SALT LAKE CITY — Dozens of Utah leaders signed a declaration on Tuesday promising to address climate change issues and find solutions to protect Utah's environment.
The signing kicked off Path to Positive Utah, an initiative creating conversations about climate change sponsored by environmental public interest groups Utah Clean Energy and ecoAmerica.
"We’re seeing the impacts globally, and we’re seeing the impacts here at home," said Sarah Wright, executive director of Utah Clean Energy. "There is some urgency to this issue. We do need to move more quickly than we have."
More than 40 leaders from business, government, higher education, faith and civic organizations attended the event in Salt Lake City.
Several leaders also shared their commitments to invest in renewable energy.
Both Salt Lake City Mayor Jackie Biskupski and Summit County Councilman Glenn Wright restated their goals to use only renewable electric energy by 2032.
"It’s not just a Wasatch Front issue," Biskupski said.
Utah's climate has warmed nearly two to four times the rate seen across the rest of the world, according to this year's State Water Strategy report.
The warming temperatures impact the annual snowpack, Glenn Wright said, which in turn affects the irrigation season, snowmelt, soil moisture and the winter sporting industry in the rural county.
"We can solve climate change, but we have to start now," he said, adding that the county has taken several steps to move to renewable energy, like buying electric buses for public transportation.
Although 63 percent of Utahns believe global warming is happening, only one-third discuss climate change on occasion, according to a national survey from the Yale Program on Climate Change Communication.
That's too infrequent, said Utah Clean Energy's Sarah Wright. She hopes the initiative will create a platform for leaders to talk about climate change and work together to find energy-efficient solutions.
"We have some of the best renewable energy potential and solar potential in the entire country," she said, which can help cut pollution and boost local economies.
The initiative will provide education and seminars to help leaders act on climate change issues, Sarah Wright added, like training on how to respectfully talk about climate change.
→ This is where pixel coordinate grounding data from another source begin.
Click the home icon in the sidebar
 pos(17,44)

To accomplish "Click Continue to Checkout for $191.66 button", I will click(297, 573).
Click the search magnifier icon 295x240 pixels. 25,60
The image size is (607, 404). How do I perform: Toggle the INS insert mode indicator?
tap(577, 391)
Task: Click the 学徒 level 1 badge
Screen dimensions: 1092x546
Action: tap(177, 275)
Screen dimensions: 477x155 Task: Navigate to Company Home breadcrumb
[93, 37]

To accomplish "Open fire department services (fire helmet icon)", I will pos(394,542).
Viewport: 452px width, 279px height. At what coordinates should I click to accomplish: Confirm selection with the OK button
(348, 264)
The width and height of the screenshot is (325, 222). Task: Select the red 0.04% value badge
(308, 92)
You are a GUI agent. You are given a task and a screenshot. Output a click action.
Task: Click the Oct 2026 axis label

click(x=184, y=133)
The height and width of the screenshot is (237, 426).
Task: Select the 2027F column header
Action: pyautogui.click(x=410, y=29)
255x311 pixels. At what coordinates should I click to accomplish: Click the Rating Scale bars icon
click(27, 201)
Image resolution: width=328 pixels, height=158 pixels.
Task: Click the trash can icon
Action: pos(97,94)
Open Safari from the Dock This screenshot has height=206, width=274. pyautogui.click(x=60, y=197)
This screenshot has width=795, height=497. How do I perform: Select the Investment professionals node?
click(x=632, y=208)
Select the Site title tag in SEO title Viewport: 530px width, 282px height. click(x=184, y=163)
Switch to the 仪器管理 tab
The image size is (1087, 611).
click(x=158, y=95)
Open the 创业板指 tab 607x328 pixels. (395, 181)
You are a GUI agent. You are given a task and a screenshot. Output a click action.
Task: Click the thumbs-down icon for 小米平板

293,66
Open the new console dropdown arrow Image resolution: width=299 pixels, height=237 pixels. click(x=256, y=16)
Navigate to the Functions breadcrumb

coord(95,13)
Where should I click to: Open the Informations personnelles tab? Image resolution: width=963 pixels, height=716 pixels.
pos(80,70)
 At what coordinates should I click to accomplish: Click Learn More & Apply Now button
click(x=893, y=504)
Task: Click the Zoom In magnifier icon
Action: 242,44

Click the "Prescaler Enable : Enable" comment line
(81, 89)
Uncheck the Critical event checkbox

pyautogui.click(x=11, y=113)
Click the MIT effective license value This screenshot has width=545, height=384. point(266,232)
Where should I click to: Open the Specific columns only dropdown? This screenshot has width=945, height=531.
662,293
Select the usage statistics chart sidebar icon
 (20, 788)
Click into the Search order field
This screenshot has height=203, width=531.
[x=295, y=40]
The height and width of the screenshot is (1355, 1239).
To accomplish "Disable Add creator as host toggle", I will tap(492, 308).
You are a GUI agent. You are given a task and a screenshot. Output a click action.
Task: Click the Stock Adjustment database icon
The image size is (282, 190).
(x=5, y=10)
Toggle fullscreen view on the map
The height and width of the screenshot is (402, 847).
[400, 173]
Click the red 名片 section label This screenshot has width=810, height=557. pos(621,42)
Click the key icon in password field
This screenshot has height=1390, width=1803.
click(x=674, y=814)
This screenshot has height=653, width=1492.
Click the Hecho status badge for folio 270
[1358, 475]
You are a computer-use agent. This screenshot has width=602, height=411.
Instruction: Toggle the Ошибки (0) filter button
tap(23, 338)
"It has become a polarized issue," she said, "and we want to make sure it's a respectful dialogue that understands where different people and organizations may be coming from."
Researchers around the world have documented the effects of climate change, as reported in the Fourth National Climate Assessment executive summary produced by the U.S. Global Change Research Program. Based on evidence, the report states it is "extremely likely" the dominant cause of global warming is human-caused, including emissions from greenhouse gases.2 comments on this story
To help reduce emissions in the state, Salt Lake County Mayor Ben McAdams mentioned the county's initiatives to promote active transportation, like walking and biking, and give financial help to low-income car owners who fail vehicle emissions tests.
Dean Soukup, vice president of investment banking company Goldman Sachs, also spoke on the company's target of $150 billion investment in clean energy by 2025.
Bishop Scott Hayashi also attended the signing on behalf of the Episcopal Diocese of Utah.
"This is the only planet we human beings have," he said, "and on that alone, it would seem to me, that we have a common interest in having a conversation in taking action on climate change."